Arbeitsauftrag 1:
Womit kann Lio laut dem Text über den Pflegeroboter Türgriffe desinfizieren?
Arbeitsauftrag 2:
Schreib den Text über den Pflegeroboter Lio nach seinem letzten Satz weiter.

Textauszug:
######

Pflegeroboter Lio will das Personal entlasten
Um den Pflegekräften mehr Zeit für die Betreuung der Patienten und Senioren zu verschaffen, haben sich die Ostertag Detewe mit F&P Robotics zusammengetan und bringen einen flexibel programmierbaren Roboter zum Einsatz, der – ausgestattet mit einem Hochleistungsrechner und ständiger WLAN-Verbindung – einfache Tätigkeiten selbstständig übernehmen kann. „Lio kann beispielsweise nach einer Mahlzeit Geschirr einsammeln und abliefern oder Getränkeflaschen in den Zimmern verteilen. Darüber hinaus kann er Türgriffe via UV-Licht desinfizieren oder sonstige Boten- und Kontrollgänge übernehmen“, erklärt Gerhard Ostertag, Beirat der Ostertag Detewe. „Besonders ist darüber hinaus die Fähigkeit, atypische Situationen aufspüren und melden zu können.“ Das bedeutet, dass Lio direkt Alarm schlagen kann, wenn er auf ein ungewöhnliches Objekt stößt. In der Praxis könnte das zum Beispiel eine Seniorin sein, die gestürzt ist und Hilfe benötigt.

######

Datensätze:
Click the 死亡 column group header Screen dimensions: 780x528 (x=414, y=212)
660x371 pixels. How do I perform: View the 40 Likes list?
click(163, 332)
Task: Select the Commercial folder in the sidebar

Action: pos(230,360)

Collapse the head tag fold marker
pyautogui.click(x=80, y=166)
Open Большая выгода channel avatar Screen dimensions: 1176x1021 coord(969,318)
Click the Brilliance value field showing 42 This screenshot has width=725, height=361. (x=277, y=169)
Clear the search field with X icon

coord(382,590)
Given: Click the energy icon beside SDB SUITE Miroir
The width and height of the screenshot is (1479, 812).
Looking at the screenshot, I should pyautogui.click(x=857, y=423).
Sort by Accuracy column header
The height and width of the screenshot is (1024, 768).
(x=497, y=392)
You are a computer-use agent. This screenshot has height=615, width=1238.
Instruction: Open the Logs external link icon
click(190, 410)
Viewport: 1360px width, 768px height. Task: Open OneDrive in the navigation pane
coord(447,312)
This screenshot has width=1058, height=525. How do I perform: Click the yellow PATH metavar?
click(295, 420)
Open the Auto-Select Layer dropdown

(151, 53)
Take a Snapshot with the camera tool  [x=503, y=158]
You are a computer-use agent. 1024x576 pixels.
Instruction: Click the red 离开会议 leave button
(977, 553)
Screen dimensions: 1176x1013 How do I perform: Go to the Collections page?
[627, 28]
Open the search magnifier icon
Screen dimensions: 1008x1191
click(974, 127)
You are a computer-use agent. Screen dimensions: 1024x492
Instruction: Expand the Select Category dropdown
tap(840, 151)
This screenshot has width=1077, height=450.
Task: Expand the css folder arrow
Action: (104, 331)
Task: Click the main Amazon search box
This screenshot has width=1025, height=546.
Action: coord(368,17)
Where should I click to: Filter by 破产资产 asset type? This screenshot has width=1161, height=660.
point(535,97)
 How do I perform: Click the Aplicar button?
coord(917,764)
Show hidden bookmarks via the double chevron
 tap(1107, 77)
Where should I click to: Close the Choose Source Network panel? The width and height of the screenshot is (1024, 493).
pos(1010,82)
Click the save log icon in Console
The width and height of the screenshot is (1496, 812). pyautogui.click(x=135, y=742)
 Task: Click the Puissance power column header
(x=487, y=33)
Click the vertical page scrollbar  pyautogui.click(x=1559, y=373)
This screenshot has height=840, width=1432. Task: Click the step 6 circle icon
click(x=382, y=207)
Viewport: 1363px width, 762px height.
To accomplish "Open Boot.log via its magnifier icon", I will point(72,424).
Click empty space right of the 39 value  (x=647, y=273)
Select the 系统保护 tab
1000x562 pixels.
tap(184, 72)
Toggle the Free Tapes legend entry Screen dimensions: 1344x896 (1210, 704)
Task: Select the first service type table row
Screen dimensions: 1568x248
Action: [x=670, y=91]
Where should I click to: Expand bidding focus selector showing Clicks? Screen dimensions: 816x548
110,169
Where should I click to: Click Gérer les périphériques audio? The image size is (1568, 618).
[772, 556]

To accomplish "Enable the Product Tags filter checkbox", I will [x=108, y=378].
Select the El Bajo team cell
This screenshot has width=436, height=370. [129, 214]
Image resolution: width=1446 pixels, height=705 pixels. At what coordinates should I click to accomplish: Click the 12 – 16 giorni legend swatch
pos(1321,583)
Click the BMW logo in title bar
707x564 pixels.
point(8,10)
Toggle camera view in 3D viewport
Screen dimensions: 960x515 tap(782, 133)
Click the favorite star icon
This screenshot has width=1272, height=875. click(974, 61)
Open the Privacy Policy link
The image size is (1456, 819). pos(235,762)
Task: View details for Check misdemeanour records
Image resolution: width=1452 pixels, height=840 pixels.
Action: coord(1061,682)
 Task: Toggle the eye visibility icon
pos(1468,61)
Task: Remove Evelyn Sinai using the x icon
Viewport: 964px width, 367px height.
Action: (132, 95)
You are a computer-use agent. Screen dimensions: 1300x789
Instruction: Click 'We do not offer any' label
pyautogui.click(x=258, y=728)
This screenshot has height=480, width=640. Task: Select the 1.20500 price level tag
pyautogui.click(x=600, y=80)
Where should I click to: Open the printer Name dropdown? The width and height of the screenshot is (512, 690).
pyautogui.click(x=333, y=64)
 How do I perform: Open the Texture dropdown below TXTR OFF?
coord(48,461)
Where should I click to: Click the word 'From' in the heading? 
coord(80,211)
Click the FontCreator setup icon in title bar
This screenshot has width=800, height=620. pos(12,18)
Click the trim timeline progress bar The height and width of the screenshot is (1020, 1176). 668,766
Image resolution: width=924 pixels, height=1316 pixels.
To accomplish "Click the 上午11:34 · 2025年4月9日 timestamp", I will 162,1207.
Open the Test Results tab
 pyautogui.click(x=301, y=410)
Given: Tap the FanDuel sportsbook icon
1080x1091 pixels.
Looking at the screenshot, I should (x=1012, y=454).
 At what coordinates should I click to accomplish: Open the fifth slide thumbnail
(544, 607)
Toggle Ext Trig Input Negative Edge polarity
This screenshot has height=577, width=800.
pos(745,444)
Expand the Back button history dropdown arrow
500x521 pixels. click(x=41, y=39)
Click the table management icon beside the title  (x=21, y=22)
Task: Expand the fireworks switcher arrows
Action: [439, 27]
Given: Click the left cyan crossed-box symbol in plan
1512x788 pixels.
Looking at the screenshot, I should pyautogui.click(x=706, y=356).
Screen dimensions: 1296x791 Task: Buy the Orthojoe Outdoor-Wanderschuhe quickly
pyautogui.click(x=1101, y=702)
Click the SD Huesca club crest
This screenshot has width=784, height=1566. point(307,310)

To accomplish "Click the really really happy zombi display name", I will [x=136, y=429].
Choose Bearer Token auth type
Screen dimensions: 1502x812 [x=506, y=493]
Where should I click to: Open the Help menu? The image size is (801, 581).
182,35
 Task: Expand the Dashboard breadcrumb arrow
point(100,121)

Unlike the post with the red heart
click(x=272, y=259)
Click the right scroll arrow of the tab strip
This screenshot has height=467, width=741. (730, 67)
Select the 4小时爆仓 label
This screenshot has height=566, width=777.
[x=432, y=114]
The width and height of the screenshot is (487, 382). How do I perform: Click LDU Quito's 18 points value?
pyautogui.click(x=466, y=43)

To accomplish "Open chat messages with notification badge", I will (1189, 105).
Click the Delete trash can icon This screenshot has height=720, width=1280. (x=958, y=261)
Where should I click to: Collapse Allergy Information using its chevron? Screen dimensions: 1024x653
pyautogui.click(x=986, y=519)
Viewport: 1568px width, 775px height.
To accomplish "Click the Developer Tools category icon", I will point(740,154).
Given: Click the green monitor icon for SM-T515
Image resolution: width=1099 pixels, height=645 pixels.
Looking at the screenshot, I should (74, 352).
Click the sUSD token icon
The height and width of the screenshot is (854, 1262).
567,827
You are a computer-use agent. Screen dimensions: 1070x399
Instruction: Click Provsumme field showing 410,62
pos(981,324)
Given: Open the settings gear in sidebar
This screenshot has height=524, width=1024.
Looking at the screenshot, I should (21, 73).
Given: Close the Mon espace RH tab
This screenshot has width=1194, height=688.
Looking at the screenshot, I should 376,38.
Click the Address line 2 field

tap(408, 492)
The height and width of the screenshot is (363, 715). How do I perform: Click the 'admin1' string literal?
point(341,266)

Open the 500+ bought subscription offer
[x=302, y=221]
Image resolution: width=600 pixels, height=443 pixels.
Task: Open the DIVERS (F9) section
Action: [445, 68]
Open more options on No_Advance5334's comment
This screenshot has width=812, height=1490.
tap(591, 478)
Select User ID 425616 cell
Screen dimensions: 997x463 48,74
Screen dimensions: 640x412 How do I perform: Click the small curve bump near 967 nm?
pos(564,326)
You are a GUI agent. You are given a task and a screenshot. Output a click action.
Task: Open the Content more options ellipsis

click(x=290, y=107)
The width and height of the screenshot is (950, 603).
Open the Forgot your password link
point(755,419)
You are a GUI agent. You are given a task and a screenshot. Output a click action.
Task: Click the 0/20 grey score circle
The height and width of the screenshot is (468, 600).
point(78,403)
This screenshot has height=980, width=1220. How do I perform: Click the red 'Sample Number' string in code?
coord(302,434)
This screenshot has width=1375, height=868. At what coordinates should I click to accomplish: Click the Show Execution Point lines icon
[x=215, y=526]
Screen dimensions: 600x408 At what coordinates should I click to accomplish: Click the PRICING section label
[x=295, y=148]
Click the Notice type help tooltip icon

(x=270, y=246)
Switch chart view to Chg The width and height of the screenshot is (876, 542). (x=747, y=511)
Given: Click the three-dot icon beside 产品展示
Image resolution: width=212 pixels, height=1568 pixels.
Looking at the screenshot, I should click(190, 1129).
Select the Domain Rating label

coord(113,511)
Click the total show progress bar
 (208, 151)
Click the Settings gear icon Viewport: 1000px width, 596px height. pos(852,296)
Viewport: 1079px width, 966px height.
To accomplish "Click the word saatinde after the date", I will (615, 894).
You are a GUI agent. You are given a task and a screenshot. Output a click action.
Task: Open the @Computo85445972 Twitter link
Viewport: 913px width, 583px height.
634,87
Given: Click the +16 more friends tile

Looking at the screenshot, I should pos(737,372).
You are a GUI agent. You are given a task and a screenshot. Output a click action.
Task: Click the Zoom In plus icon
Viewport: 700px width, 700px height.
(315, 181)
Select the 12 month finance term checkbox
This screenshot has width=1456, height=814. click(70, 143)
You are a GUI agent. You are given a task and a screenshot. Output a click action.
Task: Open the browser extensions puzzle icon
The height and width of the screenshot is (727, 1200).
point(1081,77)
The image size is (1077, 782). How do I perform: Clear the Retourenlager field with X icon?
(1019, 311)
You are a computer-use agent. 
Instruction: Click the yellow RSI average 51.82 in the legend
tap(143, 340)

######

Antwort 1:
Mit UV-Licht.

Antwort 2:
Das, was hierzulande noch als absolutes Novum gilt, ist in anderen Ländern längst gängige Praxis. Zum Beispiel in Japan ist der Einsatz von Pflegerobotern und künstlicher Intelligenz zu einem festen Teil der Pflegestrategie geworden, um den Bedürfnissen der alternden Gesellschaft gerecht werden zu können. Schätzungen zufolge werden nämlich auch dort bis 2025 etwa 370.000 Fachkräfte in der Pflege fehlen. Roboter, die so programmiert sind, dass sie einfache Tätigkeiten selbstständig erledigen können, gelten in Japan deshalb längst als praktikable Lösung, um zumindest einem Teil des Problems entgegenzuwirken.
Die (Kranken-)Pflege der Zukunft
Die Frage, die sich jetzt stellt, ist: Kann das, was in anderen Ländern bereits funktioniert, auch in deutschen Kliniken und Pflegeheimen zum Alltag werden? Und wäre es nicht sinnvoller, in angemessene Arbeitsbedingungen zu investieren, um den Job von Alten- und Krankenpflegepersonal auch auf lange Sicht ansprechender zu gestalten, anstatt teure Roboter wie Lio anzuschaffen? Gerhard Ostertag meint: „Die notwendige Digitalisierung im Gesundheitswesen hat diverse Felder, die auf unterschiedlichster Form und Intensität einer Transformation unterliegen. Dabei schließen sich die Themen nicht gegenseitig aus, sondern müssen miteinander verbunden werden. Ein besserer interner Datenfluss muss sein, eine frische Getränkeflasche kommt dadurch aber auch nicht ans Krankenbett.“
Die digitale Arztpraxis: Bereits Alltag oder immer noch Zukunftsmusik?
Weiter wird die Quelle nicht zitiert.